Unions are on the decline, and have been for many years. Should we care? Are unions even necessary anymore? Some would argue yes; some no. Many people believe unions were only needed in the early days of the industrial revolution when corporations had immense power compared to workers. Some of them employed children, for example, to work as much as 7 days a week, 16 hours a day.
In fact, it was images captured by photographers that made a big dent in public opinion regarding the harm of childhood labor, and which raised the labor movement into what it became at its peak.
Once the unions, with the assistance of the courts, infiltrated the workplace, making demands for fair pay and fair hours, and once Congress stepped in to prohibit the nastier forms of exploitation of children/workers by employers, many believed unions had served their purpose and were no longer required.
Especially because unions, like employers, often overreached.
Look at some of the outrageous policies brought about by unions – like the teachers’ union in New York that bargained to prohibit incompetent teachers from being fired, forcing the government (us) to pay them to sit around all day doing nothing.
Or policies that specify employees will be kept on the job on the basis of seniority rather than competence. No matter how skilled the junior employee, the senior employee must be kept on the job in any layoff or reduction in force.

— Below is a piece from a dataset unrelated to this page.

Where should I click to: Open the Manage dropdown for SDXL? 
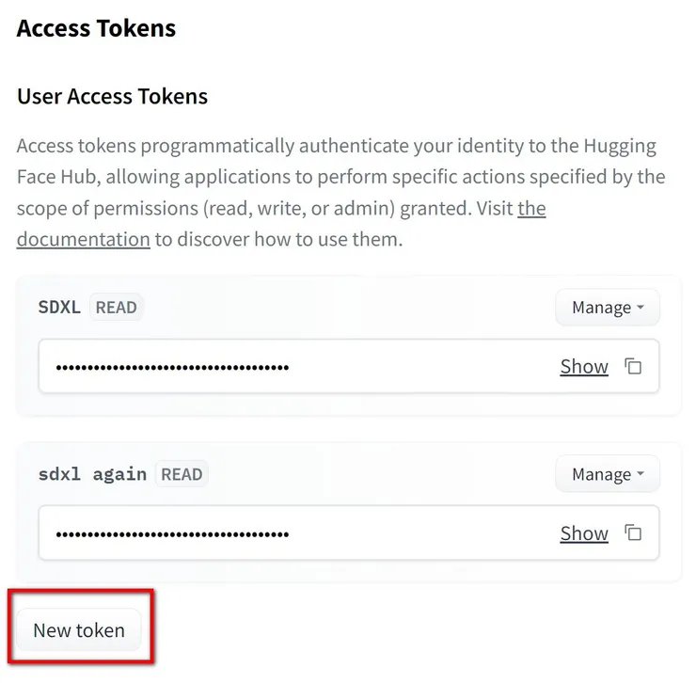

Some of these policies resulted from corrupt employers, of course. Certain employers wanted to rid themselves of problem employees who spoke up about worker rights, so these policies were put in place to protect workers from arbitrary and retaliatory actions by management.
So without unions, employers might never have put in place safety protocols and equal pay that we currently enjoy (even though many workplaces could still be safer and equal pay still isn’t as equal as it ought to be). Or those advances would have taken many more years to achieve.
Obviously a group of employees has much more power than any one person. So employers were forced to concede some power in order to keep the company alive. A certain amount of waste (in the form of worthless employees) was acceptable as long as overall the company/government entity could continue as a going concern.
Now many employees no longer want to be part of a union because they don’t want to give up part of their pay to support political causes they don’t individually support, and they see lobbying as entirely political. Sometimes it is. But sometimes it isn’t. Without political pressure, some of the worker rights we enjoy today might never have come to pass.
So where should the line be drawn? How much political lobbying is too much? What limitations should be placed on union activity not directly related to employee pay and safety? These are complex questions with few easy answers.
But one thing I know is this: we still need unions. We still need checks and balances on employer overreach. Employers should not have all the power. Neither should unions. If only the two sides could look at each other as partners instead of enemies, more might get accomplished.
Too often, one side sees the other’s successes as a personal loss. Management wants to maximize shareholder gain, even at the expense of workers. Labor often places its members’ desires above the welfare of the company. Neither position is healthy.